**EXERCISE DIRECTIONS**
Return everything in the passage on T-cell immunotherapy for cancer from "UPDATE 2.14.23: Since" down to "other difficult-to-treat cancers.", word for word.

**EXTRACT TO READ**
____________________

UPDATE 2.14.23: Since posting this in 2017, immunotherapy has advanced by leaps and bounds. Now, Science Tech Daily reports that supercharged T-cells could be a way to kill pancreatic cancer with minimal side effects. They write:
Researchers at the University of California San Francisco (UCSF) have developed a new T cell-based immunotherapy that selectively targets cancer cells, producing a powerful anti-cancer cytokine specifically when it encounters tumors. This therapy effectively eliminated melanoma and pancreatic cancer in mice, with minimal side effects. This represents a promising new approach for treating these and other difficult-to-treat cancers.
The cells deliver IL-2, a naturally-occurring inflammatory molecule produced by the immune system that has powerful anti-cancer effects. It supercharges T cells, which are immune cells that can eliminate cancer cells and fight infection. IL-2 potent anti-cancer effects have been long-known, however, systemic administration of IL-2 has been limited due to the severe side effects it can cause.
In the study, which was recently published in the journal Science, the researchers were able to keep the cytokine contained within the cancer by programming the tumor-infiltrating T cells to make their own IL-2 when they recognized a cancer cell.

____________________

**LISTED ENTRIES**
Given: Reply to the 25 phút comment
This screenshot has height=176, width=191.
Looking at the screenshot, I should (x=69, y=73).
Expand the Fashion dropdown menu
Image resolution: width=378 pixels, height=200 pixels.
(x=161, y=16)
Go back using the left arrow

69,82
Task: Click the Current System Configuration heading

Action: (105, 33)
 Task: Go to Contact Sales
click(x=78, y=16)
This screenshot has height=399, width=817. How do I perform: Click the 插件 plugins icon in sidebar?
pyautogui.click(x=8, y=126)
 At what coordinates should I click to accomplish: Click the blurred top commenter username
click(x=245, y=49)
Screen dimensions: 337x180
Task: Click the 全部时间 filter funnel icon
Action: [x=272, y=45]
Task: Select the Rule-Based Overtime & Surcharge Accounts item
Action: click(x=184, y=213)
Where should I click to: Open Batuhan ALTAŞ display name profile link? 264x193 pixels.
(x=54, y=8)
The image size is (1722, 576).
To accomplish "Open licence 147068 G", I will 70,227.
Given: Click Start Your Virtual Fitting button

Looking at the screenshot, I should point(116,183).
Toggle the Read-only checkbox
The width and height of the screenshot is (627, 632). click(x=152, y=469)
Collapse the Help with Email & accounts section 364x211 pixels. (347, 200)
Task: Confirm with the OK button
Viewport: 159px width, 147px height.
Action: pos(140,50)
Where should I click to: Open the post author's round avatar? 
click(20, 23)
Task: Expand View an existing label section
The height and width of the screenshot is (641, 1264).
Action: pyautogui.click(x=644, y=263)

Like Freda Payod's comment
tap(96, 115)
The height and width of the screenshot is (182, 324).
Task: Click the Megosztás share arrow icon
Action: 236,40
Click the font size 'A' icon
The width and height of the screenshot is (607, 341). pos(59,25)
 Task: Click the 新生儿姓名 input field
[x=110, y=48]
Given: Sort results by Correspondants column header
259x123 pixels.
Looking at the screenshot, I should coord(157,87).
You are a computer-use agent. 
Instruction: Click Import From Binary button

____________________

**EXERCISE RESULT**
UPDATE 2.14.23: Since posting this in 2017, immunotherapy has advanced by leaps and bounds. Now, Science Tech Daily reports that supercharged T-cells could be a way to kill pancreatic cancer with minimal side effects. They write:
Researchers at the University of California San Francisco (UCSF) have developed a new T cell-based immunotherapy that selectively targets cancer cells, producing a powerful anti-cancer cytokine specifically when it encounters tumors. This therapy effectively eliminated melanoma and pancreatic cancer in mice, with minimal side effects. This represents a promising new approach for treating these and other difficult-to-treat cancers.